Here's a 5-bullet synthesis of recent urban micromobility trends:

*   **Growing Popularity and Market Growth:** Urban micro-commuting, driven by e-scooters and e-bikes, is rapidly gaining traction as cities seek sustainable and efficient transportation options. The global micro-mobility market was valued at USD 101.02 billion in 2023 and is projected to reach USD 303.47 billion by 2032.
*   **Solving "Last-Mile" and Congestion Challenges:** E-scooters and e-bikes are crucial for bridging the "last mile" gap between public transit and destinations, and they help reduce traffic congestion by taking up less road space than cars.
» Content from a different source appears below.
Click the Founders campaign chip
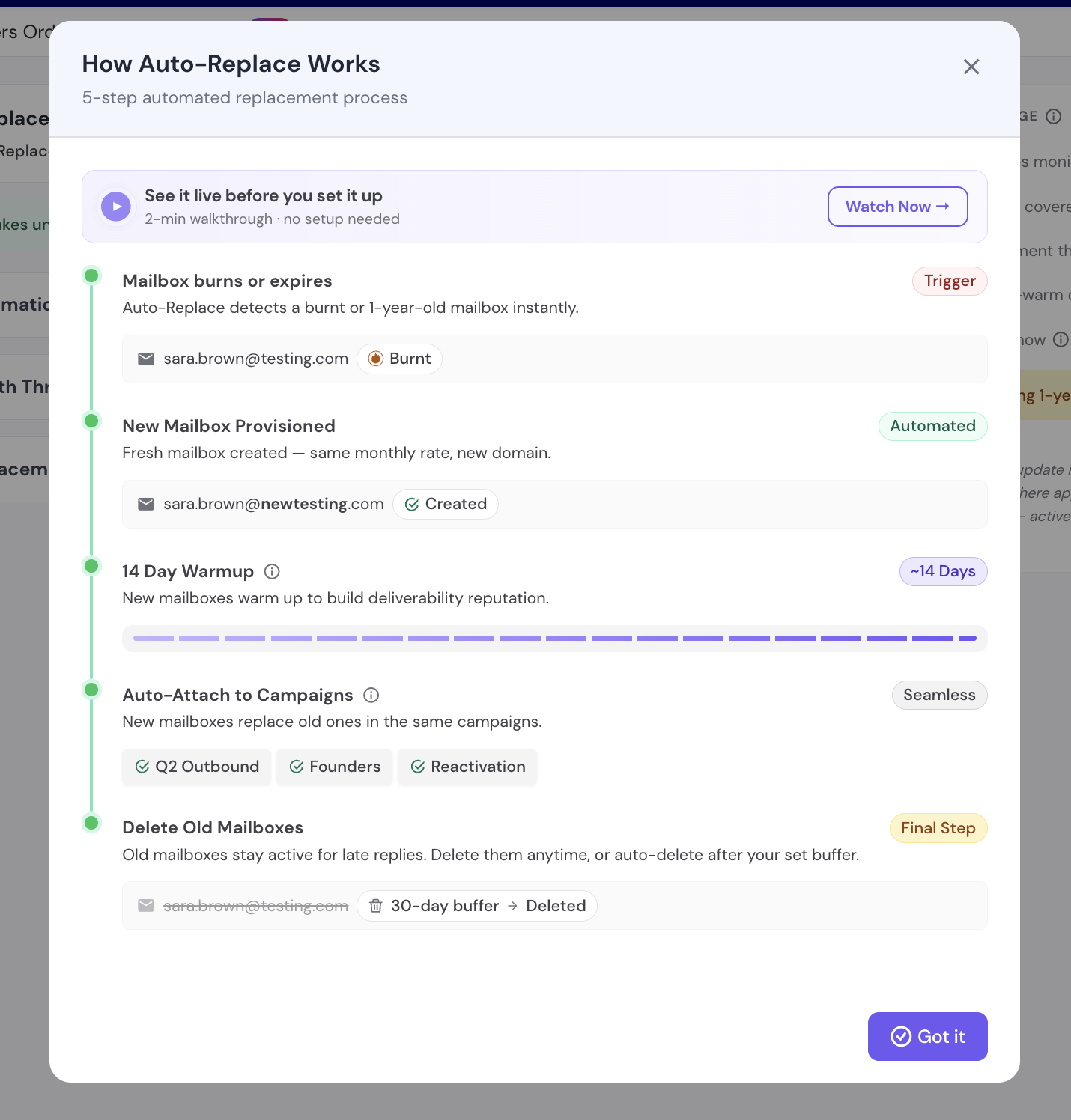Viewport: 1071px width, 1120px height. click(335, 767)
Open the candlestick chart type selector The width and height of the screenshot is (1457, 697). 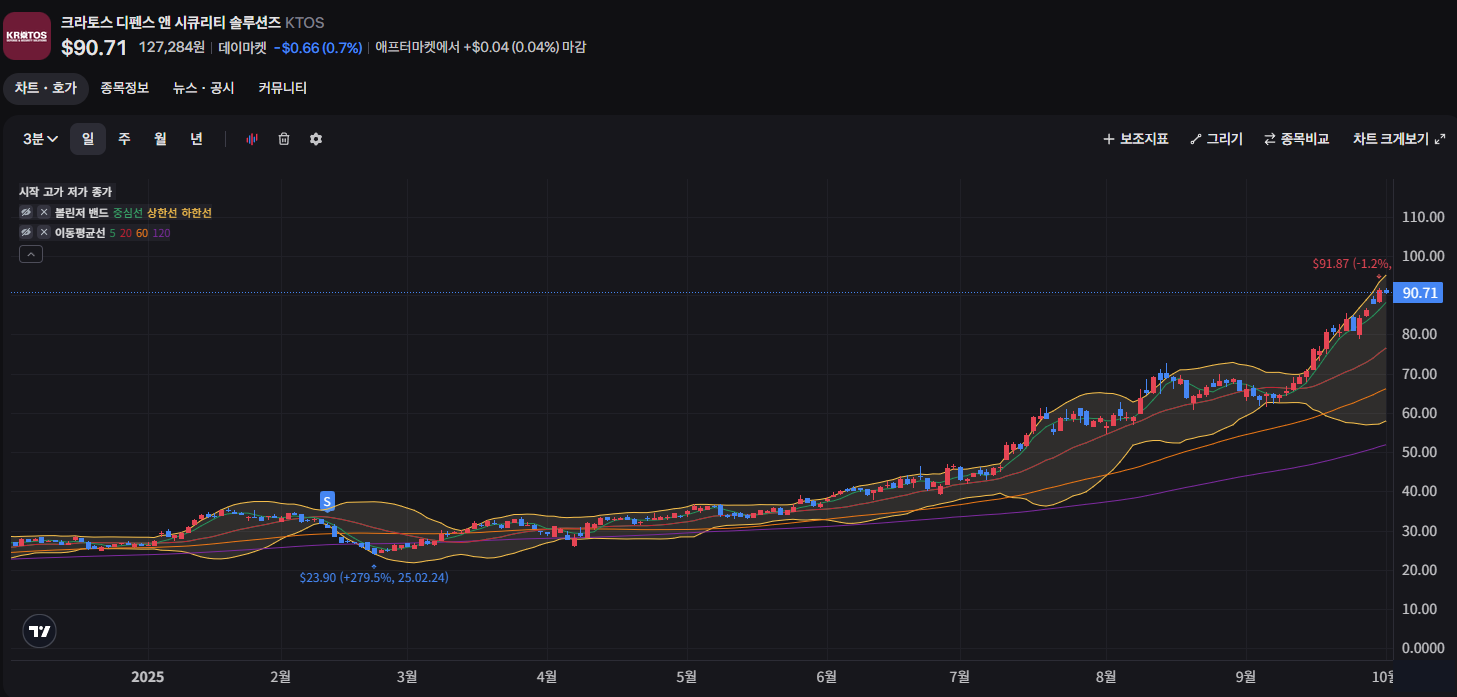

*   **Environmental and Cost Benefits:** These electric vehicles produce zero direct emissions, contributing to cleaner air and aligning with urban sustainability goals. They also offer a cost-effective alternative to car ownership or frequent ridesharing for users.
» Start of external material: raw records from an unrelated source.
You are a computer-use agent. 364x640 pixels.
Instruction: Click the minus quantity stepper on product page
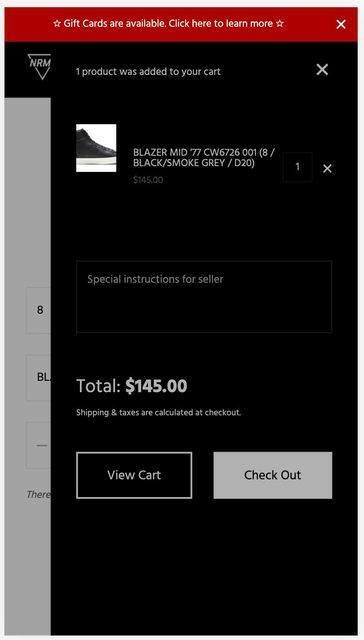(41, 445)
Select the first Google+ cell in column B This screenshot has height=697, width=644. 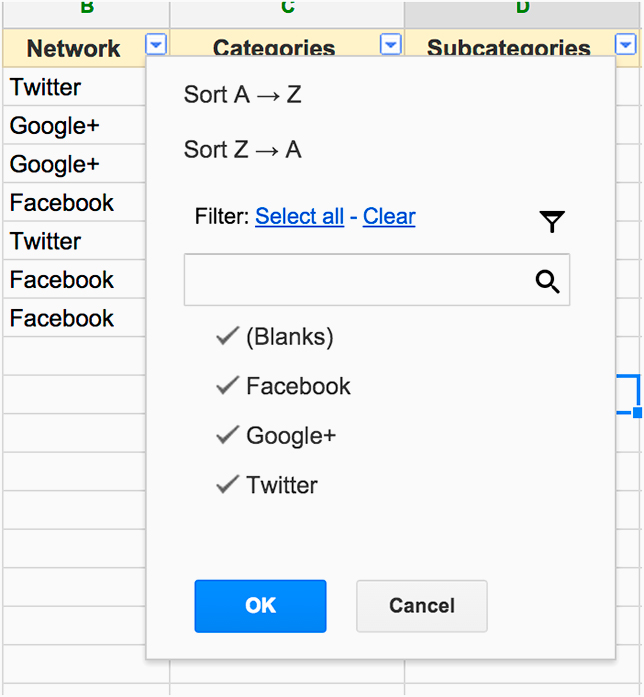pyautogui.click(x=74, y=125)
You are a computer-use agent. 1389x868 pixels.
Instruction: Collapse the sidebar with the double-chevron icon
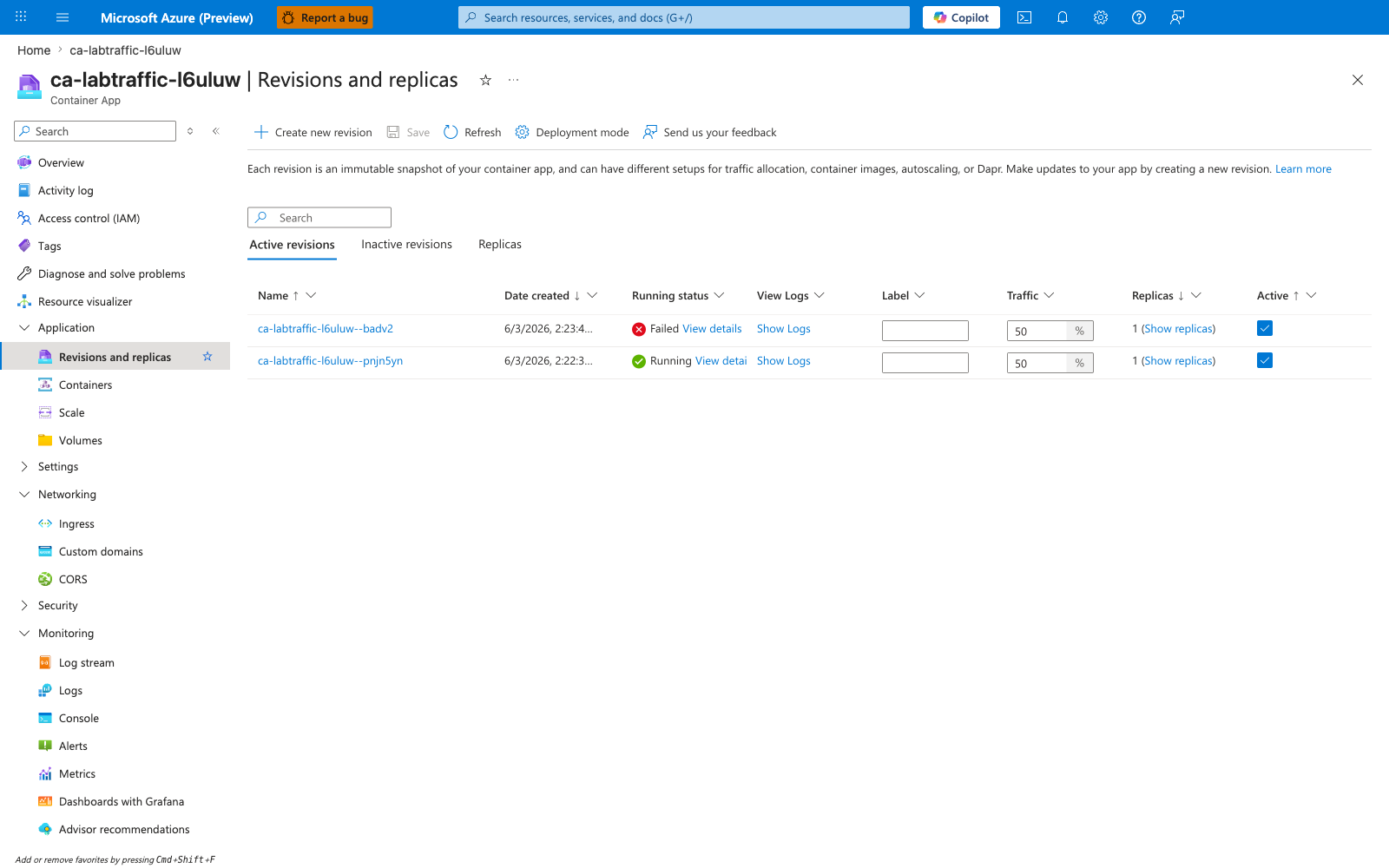click(216, 131)
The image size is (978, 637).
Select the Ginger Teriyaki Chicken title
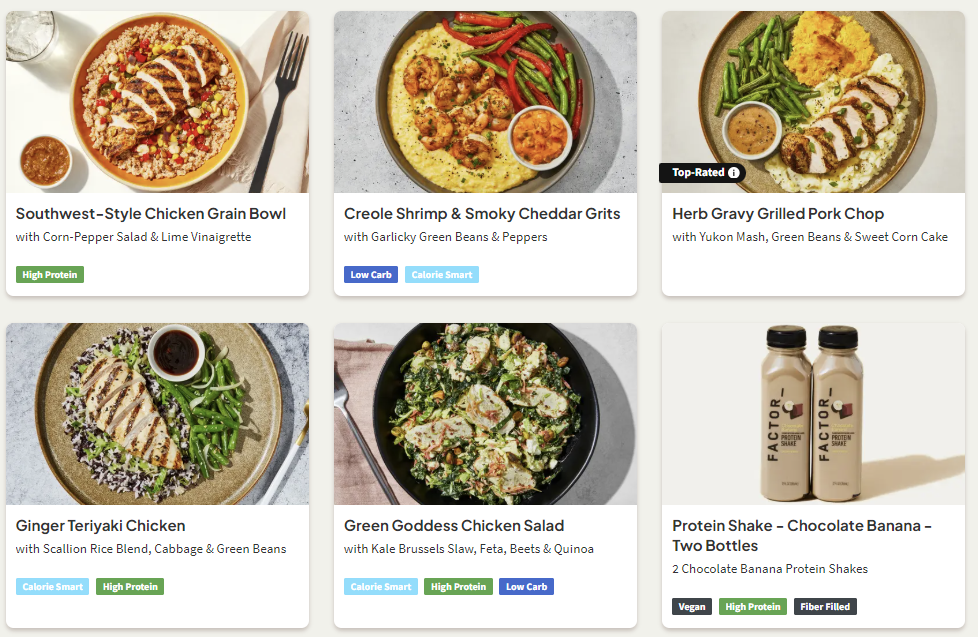100,526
*   **Infrastructure and Regulatory Evolution:** As micromobility grows, cities are investing in i

## Notes, limits, and tips

- Provide full URLs (with protocol) that are publicly accessible.
- Limit to 20 URLs per request; each URL content up to ~34MB.
- Retrieved content counts toward input tokens (cost). Monitor `usage_metadata` if needed.
- Some URLs may be blocked by safety filters; check `url_context_metadata` for status.
- For repeat use across turns, include URLs again or cache context using other features (e.g., files or caches).
- Consider structured outputs (JSON) for downstream automation.